Richardson played a piratical Sir Toby Belch in a TV movie of Twelfth Night in 1969, which is as close as we will get to his supposedly definitive Falstaff. He got vaguer and vaguer but had successes on stage with Gielgud and contrived to keep their relations in balance while growing ever-stranger and more menacing as a public figure. “He loves the craftsmanship of his art, he prepares his work and then exhibits it with utmost finesse,” said Gielgud in the 1970s. “My own tendency is always to show too much, too soon, whereas Ralph has acquired such control of movement, such majesty. Of course, he does have a violent side to his nature—a powerful sadistic streak, sudden outbursts of temper.”
Grandly dressed for an extended 1972 TV interview called Acting is Dreaming, Richardson cannot help getting up to act out any story he is telling, and there is a strong sense that this man is not rooted to any kind of reality or normality. He seeks to dominate attention yet also has a sense of vagueness and disconnection that can be somewhat off-putting, but then at moments Richardson seems the soul of reasonableness and good humor, just inclined to wool-gather and wander, or dream. He says in this interview that acting is partly daydreaming and that you must believe near-totally in what you are doing on stage or on camera in order to climb to the highest heights of creativity. Richardson was noted for the research he did on his characters and his insistence on accuracy in details of costume and manner, which helped him really believe in what he was doing.

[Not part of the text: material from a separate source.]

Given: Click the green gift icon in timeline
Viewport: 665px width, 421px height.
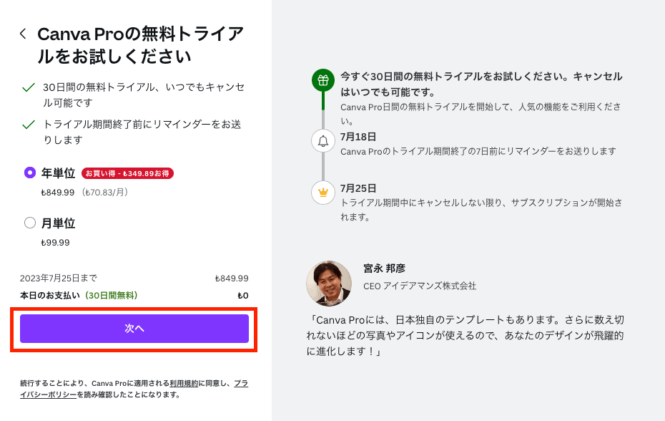Looking at the screenshot, I should [323, 80].
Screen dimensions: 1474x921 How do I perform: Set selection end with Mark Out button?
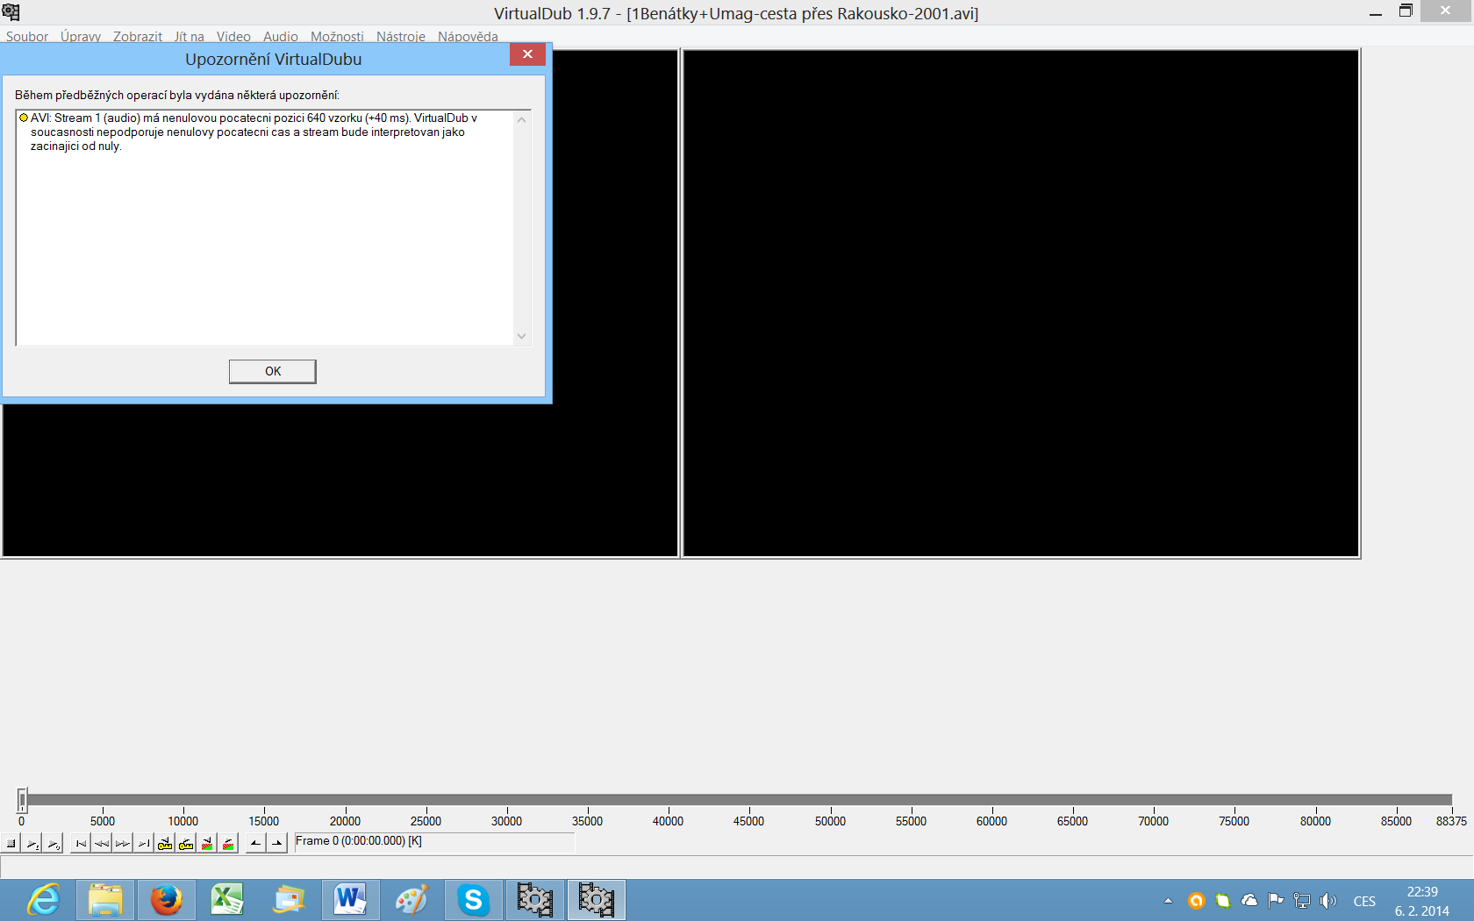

It is impossible to really try to know or figure out a man like Richardson, a man who is always in flight and urging himself into elaborate stalls for time and stories that might not go anywhere at all; it is like he is guarding a secret and guarding it with his life, and he cannot be pinned down to anything for even a moment. Richardson is the eternal bad student and outcast, looking to evade responsibility of any kind until he is absolutely forced to commit to a choice. “He was a realistic actor, laboring to find the core of a character, and until he had time to study a role, he didn’t want to be looked at, or even criticized,” said John Gielgud.

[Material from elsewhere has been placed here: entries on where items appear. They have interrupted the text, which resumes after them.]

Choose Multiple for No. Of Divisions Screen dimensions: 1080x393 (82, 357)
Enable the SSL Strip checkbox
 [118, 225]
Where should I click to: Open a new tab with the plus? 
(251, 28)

Richardson was still capable of the finest and most startlingly deep-hearted work, as in the scene where his Dr. Rank confesses his feelings to Nora (Claire Bloom) in a 1973 movie of Ibsen’s A Doll’s House. Before his death, he was as commanding as ever as the grandfather in Greystoke: The Legend of Tarzan, Lord of the Apes (1984), in which he seemed dotty, but probably dotty like a fox. Kenneth Tynan wondered if Richardson might not be or be like God himself: whimsical, capable of huge mistakes, magnetic, unexplainable.
Thanks very much, Benjamin--
You have made an excellent job of trying to capture the I untouchable. I was lucky enough to correspond with him as a teenager and derived much strength from his encouragement of my writing.
I was also lucky enough to see him with Sir John Gielgud in No Mans Land at the National Theatre in 1975 when I was 14. It was after that we corresponded. I me him in 1980 and he was so gracious of a young person who was stage struck. His dresser let me ambush him at the stage door and he could not have been more delighted that I had come all the way from Scotland to see him.
Later I was to have met him in London but filming in Scotland held him up and it never happened but the correspondence was wonderful and I shall always treasure it.